Minister of the Creative Economy, Culture, and Sports
- In office 27 May 2018 – 26 May 2021

Personal details
- Born: 10 May 1964 (age 61)

= John Andrew King =

Barbadian politician

John Andrew King (born 10 May 1964 in Birmingham, England) is a Barbadian politician and entertainer. He currently serves as a senator in the Senate of Barbados since January 2022. He has also served as a Member of Parliament for St Philip West.

== Early life and education ==
John Andrew King was born on 10 May 1964 in Birmingham to Barbadian parents. He attended Ebenezer primary school.
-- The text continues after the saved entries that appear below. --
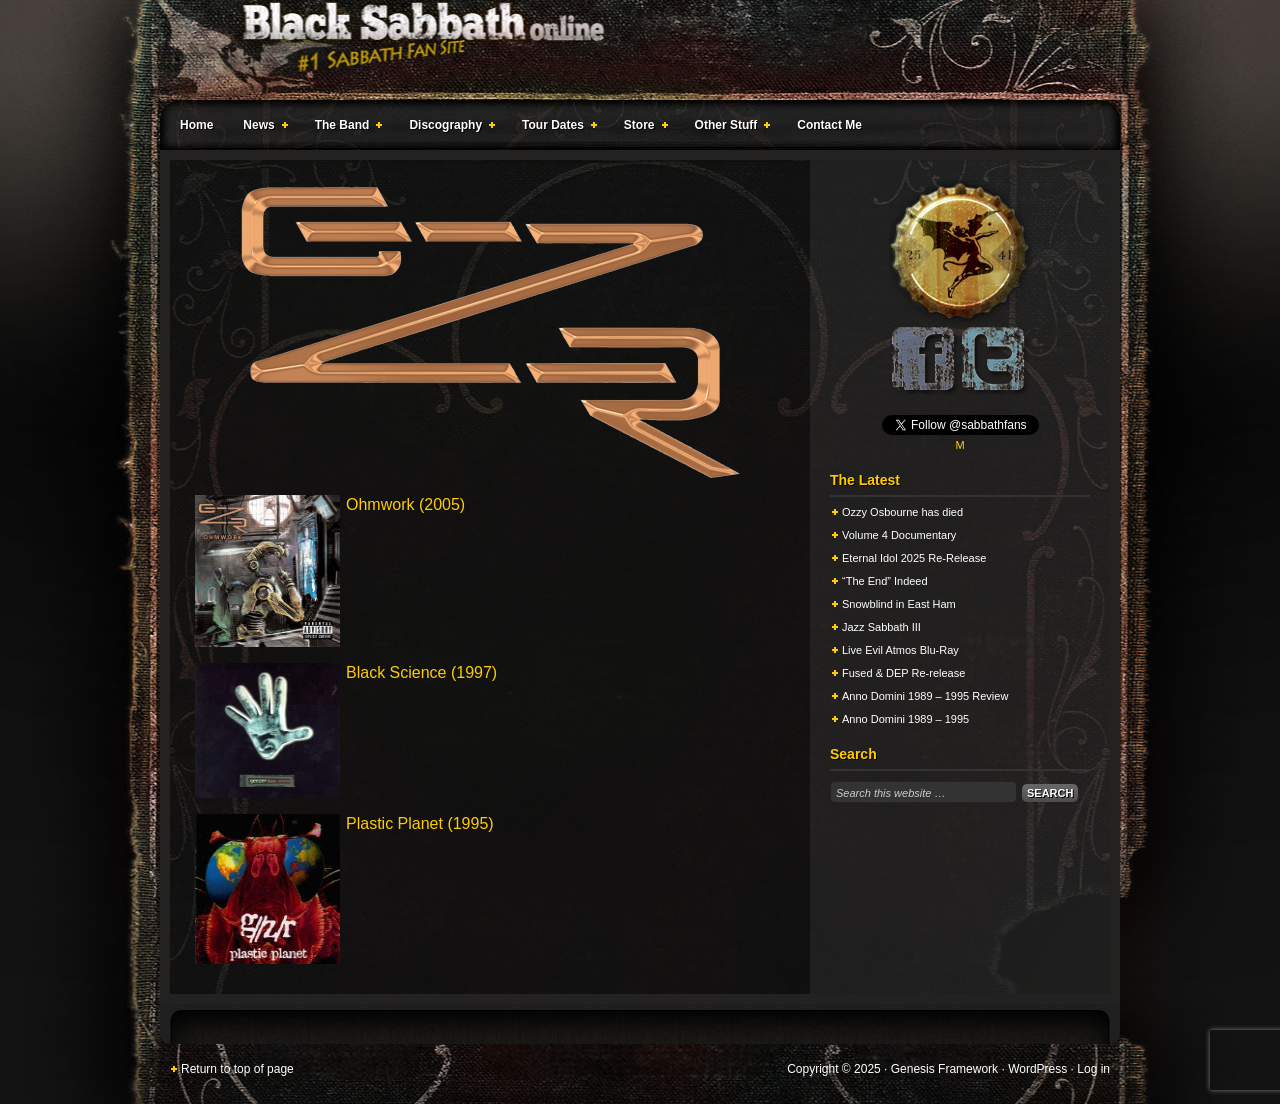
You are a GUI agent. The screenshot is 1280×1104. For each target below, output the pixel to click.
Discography (448, 128)
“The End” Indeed (885, 581)
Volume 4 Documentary (899, 535)
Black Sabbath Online (630, 50)
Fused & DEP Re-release (903, 673)
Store (642, 128)
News (261, 128)
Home (196, 125)
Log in (1093, 1069)
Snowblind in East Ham (899, 604)
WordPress (1037, 1069)
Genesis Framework (944, 1069)
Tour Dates (555, 128)
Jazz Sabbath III (881, 627)
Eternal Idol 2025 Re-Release (914, 558)
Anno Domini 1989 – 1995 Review (925, 696)
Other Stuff (729, 128)
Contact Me (829, 125)
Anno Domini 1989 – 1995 (905, 719)
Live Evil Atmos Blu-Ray (900, 650)
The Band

After his primary education, he obtained a degree in Social Work from the University of the West Indies.

== Musical career ==
King has had a long career as a singer, primarily in the calypso and soca genres. He made his singing debut at Crop Over in 1985, initially using the stage name Johnny Ma Boy. He is a two-time Barbados Calypso Monarch and has released six solo albums, he won the Caribbean Song Contest which was held in Trinidad and Tobago in 1992 with "Hold You In A Song" which he did with Alison Hinds https://www.caribbean-beat.com/issue-47/standing-for-something King has also written songs for other artists and bands, including Atlantik.

== Political career ==
During the 2018 Barbadian general election, King ran for the House of Assembly of Barbados and was elected. He was elected through the Barbados Labour Party replacing David Estwick who was a Minister of Agriculture. In May 2018, he was appointed Minister of Creative Economy, Culture, and Sports in the Mia Mottley administration.